Por suerte para Taft, la pérdida de la Casa Blanca tuvo una consecuencia indirecta muy positiva: ocho años después, el presidente Harding le otorgó su verdadero sueño y le nombró presidente de la Corte Suprema. Es la única persona que ha ocupado los dos cargos, aunque Taft sabía cuál prefería: “Ni me acuerdo de que fui presidente”.
Cuando Herbert Hoover llegó a la presidencia en 1928, no sabía la que se le venía encima. Durante la campaña había dicho que EE. UU. estaba “más cerca del triunfo final sobre la pobreza que nunca antes en la historia de un país”. Fue como si esas declaraciones hubieran tentado al destino: no llevaba ni un año en la Casa Blanca cuando el crac del 29 destrozó la economía estadounidense y envió a millones a la pobreza. Hoover vio multiplicarse por ocho la tasa de paro y la renta de las familias descendió un 40%. A los estadounidenses no les gustó su respuesta, y en las elecciones de 1932 perdió en 42 de los 48 estados.

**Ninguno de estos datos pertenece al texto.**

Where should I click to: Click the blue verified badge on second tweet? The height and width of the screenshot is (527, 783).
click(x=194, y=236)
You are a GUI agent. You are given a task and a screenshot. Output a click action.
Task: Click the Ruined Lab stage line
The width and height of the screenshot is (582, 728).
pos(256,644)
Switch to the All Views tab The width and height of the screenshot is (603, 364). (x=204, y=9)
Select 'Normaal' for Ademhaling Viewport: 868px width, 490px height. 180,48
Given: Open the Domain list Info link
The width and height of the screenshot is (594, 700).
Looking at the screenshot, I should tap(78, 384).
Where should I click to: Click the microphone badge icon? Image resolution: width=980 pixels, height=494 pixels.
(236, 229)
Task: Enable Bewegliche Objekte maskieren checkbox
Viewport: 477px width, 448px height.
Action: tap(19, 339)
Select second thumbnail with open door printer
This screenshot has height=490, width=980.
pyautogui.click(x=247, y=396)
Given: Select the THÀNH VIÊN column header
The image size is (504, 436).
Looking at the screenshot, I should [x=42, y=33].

Ningún presidente volvió a perder la reelección en los siguientes 44 años, pero, cuando llegó el turno de Gerald Ford, no lo tenía sencillo. Los votantes ni siquiera lo habían elegido como vicepresidente de Nixon, pero le tocó sustituir primero a Spiro Agnew tras ser condenado por evasión de impuestos y luego al propio presidente cuando dimitió por el caso Watergate. Aunque Ford hubiera logrado recuperarse de su impopular decisión de indultar a Nixon, llegó a las presidenciales de 1972 con una economía floja y las terribles imágenes de la caída de Saigón a manos de Vietnam del Norte.

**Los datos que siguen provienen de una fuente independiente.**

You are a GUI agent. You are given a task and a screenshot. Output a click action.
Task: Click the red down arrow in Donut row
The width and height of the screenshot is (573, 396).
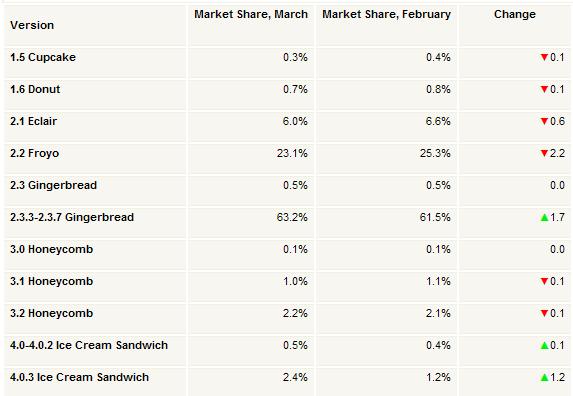(x=544, y=90)
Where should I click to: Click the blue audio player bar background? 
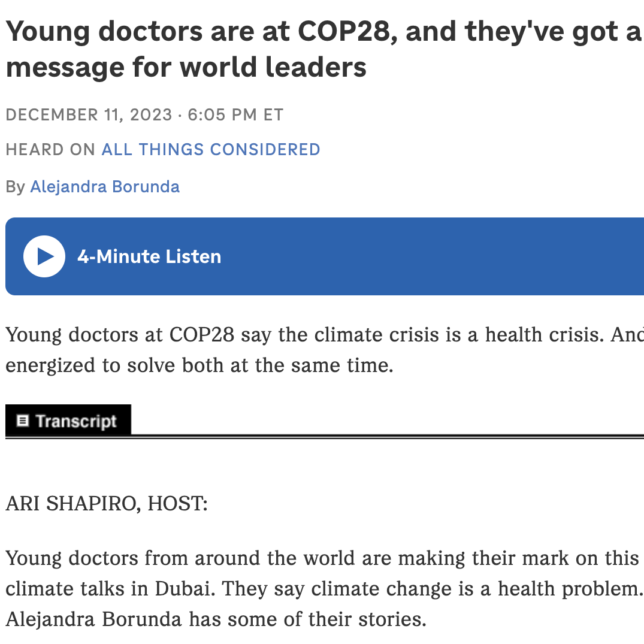point(419,256)
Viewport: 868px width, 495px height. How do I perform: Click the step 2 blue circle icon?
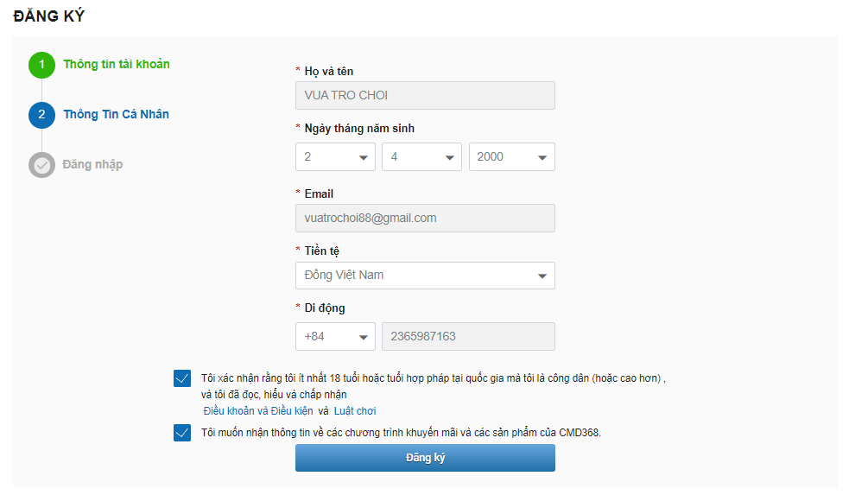(41, 115)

Los votantes se lo hicieron pagar y eligieron a Jimmy Carter, pero no tardaron en volverse también contra él. El empleo había mejorado, pero los precios estaban disparados, particularmente los del petróleo. A las imágenes de largas colas en las gasolineras se sumó el culebrón televisado de los rehenes estadounidenses en Irán: 14 meses de sufrimiento, una operación de rescate fallida y unas negociaciones con el final más humillante posible. Irán los liberó el mismo día en que Carter abandonaba la Casa Blanca, después de haber perdido las elecciones.
George Bush padre es otro de la lista. Ocho meses antes de las elecciones de 1992, el ejército estadounidense había arrasado a Sadam Husein en la primera guerra del Golfo y el presidente Bush tenía un nivel de aprobación del 89%. Parecía imposible derrotarlo, y muchos demócratas de primer nivel prefirieron no presentarse y esperar cuatro años más. Bill Clinton, un gobernador sureño bastante desconocido, se las apañó para ganar las primarias y a cuatro meses de las presidenciales ya podía ver cómo la popularidad de Bush se había desplomado hasta el 29%.

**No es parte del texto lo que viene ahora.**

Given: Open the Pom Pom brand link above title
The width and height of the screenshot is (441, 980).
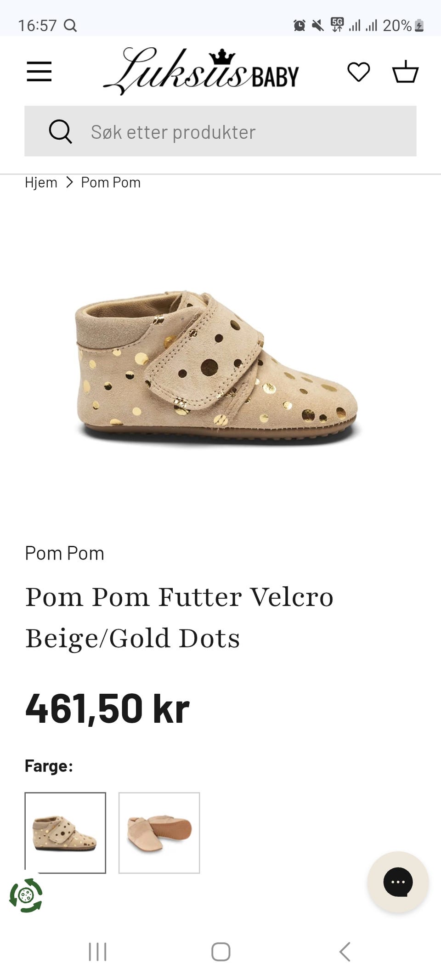Looking at the screenshot, I should click(64, 553).
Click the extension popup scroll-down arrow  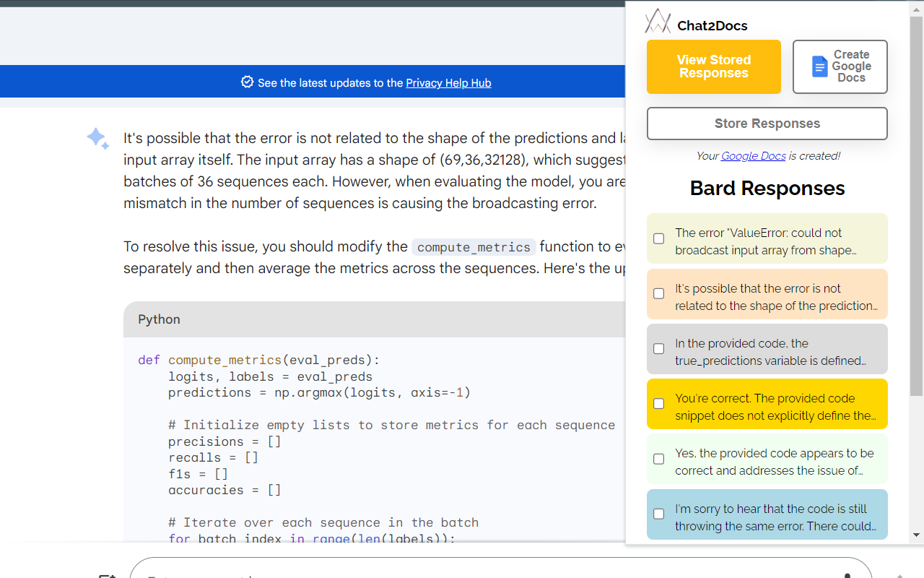[x=916, y=535]
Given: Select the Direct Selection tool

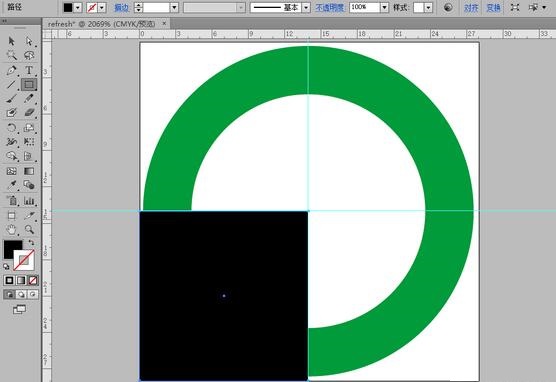Looking at the screenshot, I should tap(29, 41).
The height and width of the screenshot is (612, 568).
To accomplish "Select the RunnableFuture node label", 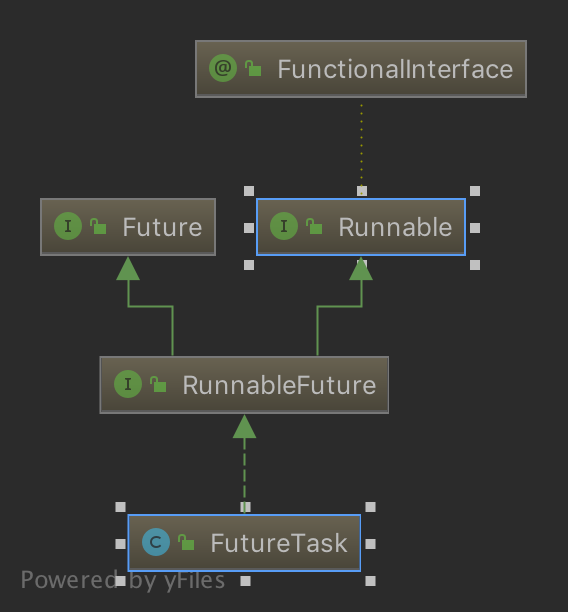I will [x=279, y=385].
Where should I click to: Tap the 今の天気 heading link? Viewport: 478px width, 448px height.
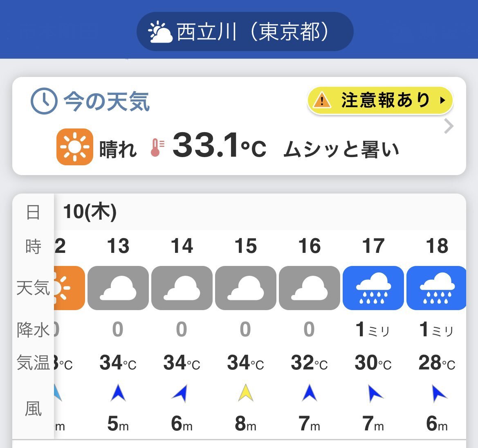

El presidente estaba pagando el precio de una situación económica negativa y tenía además una guerra abierta dentro de su partido por haber roto su promesa electoral estrella de no subir impuestos. Clinton fue en cabeza en las encuestas durante toda la campaña y, aunque Bush se resistía a creerlo, el día de las elecciones los votantes confirmaron que querían un cambio. A pesar del disgusto, la carta de despedida que dejó a su sucesor en el Despacho Oval de la Casa Blanca es un ejemplo de buen gusto que habría que recordar estos días: “Os deseo lo mejor a ti y a tu familia. Tu éxito ahora es el éxito del país. Tienes todo mi apoyo”.